British writer (born 1989)

Coco Mellors (born 1989) is a British writer known for her work in fiction and various writing roles, including copywriting, journalism, and scriptwriting. She authored the Sunday Times bestselling novel Cleopatra and Frankenstein (2022) and the New York Times bestseller Blue Sisters (2024).

== Life and education ==
Mellors was raised in London and moved to New York City at the age of 15 with her family. Her father is an advertising executive, and her mother is a therapist. She is the youngest of four siblings. She earned a Master of Fine Arts (MFA) in fiction from New York University (NYU). During her studies, she interned at W Magazine in 2009. In 2020, she relocated to Los Angeles, where she lived with her husband, a British brand strategist. They have since returned to New York.

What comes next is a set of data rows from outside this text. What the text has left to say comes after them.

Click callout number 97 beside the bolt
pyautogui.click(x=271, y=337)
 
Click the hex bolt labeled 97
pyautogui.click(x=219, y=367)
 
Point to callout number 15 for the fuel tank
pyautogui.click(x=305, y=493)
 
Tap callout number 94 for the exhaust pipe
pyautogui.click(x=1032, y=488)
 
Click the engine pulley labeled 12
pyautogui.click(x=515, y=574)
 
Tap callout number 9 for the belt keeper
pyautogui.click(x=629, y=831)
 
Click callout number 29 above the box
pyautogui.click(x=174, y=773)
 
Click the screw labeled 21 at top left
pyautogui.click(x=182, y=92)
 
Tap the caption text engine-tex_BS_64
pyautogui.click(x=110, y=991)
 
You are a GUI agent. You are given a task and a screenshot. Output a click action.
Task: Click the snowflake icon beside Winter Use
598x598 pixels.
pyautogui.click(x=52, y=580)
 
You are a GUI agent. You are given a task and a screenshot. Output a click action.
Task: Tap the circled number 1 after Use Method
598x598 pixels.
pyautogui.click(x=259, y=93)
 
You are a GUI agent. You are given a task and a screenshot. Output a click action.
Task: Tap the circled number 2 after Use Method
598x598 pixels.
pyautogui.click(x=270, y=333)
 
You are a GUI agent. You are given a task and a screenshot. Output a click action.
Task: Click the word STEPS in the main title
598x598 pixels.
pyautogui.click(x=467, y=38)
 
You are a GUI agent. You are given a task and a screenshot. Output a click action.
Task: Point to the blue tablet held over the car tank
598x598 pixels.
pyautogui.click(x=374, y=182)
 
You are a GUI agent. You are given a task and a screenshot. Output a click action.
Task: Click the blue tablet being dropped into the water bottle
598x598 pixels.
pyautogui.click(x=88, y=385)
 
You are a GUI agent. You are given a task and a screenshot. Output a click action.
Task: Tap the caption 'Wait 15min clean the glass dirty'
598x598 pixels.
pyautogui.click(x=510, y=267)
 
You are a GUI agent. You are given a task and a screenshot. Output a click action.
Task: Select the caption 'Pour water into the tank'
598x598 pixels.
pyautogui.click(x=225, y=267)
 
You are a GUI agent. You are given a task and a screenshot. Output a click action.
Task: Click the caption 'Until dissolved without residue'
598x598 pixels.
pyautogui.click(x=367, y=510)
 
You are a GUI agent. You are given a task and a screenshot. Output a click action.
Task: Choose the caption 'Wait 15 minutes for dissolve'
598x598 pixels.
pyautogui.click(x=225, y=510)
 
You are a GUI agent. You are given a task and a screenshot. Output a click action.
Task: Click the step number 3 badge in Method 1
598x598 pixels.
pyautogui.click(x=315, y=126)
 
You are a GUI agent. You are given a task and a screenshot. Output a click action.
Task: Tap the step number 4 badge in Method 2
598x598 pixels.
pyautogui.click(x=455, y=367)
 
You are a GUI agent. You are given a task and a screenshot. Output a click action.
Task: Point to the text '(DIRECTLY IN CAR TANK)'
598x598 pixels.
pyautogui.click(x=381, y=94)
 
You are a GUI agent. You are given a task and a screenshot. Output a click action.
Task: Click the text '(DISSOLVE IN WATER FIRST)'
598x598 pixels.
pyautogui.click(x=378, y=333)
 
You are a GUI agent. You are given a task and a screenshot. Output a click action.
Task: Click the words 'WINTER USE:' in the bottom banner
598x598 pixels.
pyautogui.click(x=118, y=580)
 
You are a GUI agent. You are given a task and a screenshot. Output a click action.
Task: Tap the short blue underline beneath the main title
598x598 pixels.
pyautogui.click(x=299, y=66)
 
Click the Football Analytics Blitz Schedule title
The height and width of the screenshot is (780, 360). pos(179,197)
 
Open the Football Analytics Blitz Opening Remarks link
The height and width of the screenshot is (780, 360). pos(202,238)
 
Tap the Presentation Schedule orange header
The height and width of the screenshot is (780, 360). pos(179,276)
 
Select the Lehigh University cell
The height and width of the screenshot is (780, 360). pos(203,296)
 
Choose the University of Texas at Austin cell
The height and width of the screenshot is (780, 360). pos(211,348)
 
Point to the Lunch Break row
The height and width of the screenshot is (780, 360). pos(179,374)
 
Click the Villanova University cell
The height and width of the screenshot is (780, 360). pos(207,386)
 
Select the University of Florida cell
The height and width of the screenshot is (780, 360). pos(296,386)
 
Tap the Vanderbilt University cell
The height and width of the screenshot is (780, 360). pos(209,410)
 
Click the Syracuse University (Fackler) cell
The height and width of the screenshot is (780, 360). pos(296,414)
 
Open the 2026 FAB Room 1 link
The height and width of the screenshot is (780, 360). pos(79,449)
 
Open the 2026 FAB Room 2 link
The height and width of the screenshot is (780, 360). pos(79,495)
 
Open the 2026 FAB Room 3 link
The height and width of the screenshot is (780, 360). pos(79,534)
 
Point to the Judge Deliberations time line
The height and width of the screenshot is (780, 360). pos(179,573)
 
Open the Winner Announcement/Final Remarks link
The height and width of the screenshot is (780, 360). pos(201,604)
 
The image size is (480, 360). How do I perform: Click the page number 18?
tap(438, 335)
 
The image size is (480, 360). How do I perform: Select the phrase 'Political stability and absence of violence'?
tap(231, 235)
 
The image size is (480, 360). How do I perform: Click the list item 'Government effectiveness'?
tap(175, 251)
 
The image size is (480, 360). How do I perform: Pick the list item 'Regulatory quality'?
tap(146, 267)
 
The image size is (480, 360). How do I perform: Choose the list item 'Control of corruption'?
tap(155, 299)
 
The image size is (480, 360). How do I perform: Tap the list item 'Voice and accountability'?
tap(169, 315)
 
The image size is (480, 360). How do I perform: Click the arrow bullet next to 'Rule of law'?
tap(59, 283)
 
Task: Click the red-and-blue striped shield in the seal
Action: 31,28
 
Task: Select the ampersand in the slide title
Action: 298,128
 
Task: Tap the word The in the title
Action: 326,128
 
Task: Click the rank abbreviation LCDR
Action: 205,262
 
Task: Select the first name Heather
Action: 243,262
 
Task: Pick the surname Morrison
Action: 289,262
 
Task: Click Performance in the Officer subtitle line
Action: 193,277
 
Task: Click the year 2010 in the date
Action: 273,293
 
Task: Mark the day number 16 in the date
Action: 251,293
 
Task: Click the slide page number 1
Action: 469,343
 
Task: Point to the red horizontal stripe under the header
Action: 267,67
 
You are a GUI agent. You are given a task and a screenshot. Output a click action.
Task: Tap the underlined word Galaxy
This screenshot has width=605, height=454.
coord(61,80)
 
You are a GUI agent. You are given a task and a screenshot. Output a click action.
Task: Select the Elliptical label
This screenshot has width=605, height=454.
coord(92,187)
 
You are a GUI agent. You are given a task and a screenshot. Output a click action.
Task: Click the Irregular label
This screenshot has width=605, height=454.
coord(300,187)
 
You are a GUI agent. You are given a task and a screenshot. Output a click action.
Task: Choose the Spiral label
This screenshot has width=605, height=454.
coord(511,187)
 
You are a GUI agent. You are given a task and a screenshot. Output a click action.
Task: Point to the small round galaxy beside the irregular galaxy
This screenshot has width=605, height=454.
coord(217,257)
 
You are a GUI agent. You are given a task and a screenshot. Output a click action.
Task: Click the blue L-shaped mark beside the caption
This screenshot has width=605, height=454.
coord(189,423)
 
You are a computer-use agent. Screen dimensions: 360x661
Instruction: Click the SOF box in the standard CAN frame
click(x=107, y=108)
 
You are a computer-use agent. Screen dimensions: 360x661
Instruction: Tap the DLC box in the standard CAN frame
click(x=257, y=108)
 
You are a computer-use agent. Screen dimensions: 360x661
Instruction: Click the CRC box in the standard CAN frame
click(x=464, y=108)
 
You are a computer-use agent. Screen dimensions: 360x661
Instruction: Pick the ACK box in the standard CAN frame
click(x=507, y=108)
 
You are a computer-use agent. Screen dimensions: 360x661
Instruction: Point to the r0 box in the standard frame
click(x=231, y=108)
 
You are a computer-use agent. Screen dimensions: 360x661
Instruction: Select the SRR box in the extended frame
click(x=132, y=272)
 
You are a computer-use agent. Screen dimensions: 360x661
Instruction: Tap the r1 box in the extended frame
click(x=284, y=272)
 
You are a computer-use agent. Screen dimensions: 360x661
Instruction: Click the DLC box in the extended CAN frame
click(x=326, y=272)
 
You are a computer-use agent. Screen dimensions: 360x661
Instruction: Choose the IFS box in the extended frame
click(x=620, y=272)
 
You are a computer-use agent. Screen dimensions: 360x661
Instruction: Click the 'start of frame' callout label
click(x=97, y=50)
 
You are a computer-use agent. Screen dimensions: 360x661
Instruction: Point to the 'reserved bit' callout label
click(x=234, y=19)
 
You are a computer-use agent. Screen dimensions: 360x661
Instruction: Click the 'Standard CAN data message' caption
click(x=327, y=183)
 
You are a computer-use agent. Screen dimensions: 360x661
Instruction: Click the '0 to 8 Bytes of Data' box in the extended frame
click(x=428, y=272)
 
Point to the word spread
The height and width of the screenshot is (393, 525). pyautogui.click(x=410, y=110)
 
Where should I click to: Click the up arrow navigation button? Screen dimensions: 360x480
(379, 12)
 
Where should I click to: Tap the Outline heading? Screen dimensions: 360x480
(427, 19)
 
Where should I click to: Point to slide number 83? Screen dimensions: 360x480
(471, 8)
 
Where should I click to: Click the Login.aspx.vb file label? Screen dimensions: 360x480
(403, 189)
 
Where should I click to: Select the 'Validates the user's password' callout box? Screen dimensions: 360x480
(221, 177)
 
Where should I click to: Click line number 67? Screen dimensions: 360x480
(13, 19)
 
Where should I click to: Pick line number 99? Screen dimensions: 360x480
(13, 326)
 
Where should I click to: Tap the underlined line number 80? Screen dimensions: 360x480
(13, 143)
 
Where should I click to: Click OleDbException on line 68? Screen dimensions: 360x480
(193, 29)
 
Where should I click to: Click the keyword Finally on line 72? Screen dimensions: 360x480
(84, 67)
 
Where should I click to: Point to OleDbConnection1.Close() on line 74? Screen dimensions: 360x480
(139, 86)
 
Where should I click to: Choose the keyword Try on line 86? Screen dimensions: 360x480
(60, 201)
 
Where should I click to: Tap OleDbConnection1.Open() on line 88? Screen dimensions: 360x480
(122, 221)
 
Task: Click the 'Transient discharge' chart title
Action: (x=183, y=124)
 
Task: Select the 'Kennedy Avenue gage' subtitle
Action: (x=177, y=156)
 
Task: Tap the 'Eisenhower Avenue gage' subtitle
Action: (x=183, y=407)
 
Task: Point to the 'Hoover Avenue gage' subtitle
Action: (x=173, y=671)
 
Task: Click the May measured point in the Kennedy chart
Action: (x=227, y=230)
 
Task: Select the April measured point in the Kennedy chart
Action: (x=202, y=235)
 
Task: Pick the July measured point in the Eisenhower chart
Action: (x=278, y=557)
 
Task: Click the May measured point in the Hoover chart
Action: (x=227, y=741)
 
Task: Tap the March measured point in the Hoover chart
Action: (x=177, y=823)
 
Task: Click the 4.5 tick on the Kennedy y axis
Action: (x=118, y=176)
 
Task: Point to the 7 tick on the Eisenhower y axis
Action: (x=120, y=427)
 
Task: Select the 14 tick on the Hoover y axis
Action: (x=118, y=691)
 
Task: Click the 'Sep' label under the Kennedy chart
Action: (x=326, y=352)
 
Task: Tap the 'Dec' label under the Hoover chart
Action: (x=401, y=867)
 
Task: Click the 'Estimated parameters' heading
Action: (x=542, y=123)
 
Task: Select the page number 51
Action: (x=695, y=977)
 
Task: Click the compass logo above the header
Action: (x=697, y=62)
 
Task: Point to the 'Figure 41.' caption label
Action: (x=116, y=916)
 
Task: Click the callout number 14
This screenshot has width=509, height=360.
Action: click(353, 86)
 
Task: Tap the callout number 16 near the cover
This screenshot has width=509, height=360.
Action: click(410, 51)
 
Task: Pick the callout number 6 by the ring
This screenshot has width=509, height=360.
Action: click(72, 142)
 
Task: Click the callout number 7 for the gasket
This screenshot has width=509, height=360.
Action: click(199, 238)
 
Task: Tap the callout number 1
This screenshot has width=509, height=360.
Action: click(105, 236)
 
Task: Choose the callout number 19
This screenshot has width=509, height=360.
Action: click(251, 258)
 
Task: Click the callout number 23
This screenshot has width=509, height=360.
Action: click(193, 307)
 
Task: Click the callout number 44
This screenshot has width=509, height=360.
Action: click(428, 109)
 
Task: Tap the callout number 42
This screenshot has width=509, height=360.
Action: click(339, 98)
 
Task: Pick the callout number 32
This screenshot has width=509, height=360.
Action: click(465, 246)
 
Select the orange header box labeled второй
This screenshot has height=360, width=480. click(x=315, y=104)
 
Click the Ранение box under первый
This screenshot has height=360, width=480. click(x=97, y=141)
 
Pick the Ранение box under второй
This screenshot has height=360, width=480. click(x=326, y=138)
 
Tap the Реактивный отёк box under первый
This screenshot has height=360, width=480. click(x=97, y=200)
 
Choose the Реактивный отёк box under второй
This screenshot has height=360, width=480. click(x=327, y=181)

Mellors has openly discussed her struggles with alcoholism during her teenage and early adult years in New York, achieving sobriety while writing her debut novel, Cleopatra and Frankenstein, which she completed at the age of 26.

In addition to her novels, she co-wrote the short film Every Kind of Way for the artist H.E.R., directed by Frank Sean. Mellors also wrote and appeared in a J Crew short episode of Style Hacks and co-starred in a short episode for the J Crew holiday collection in 2019.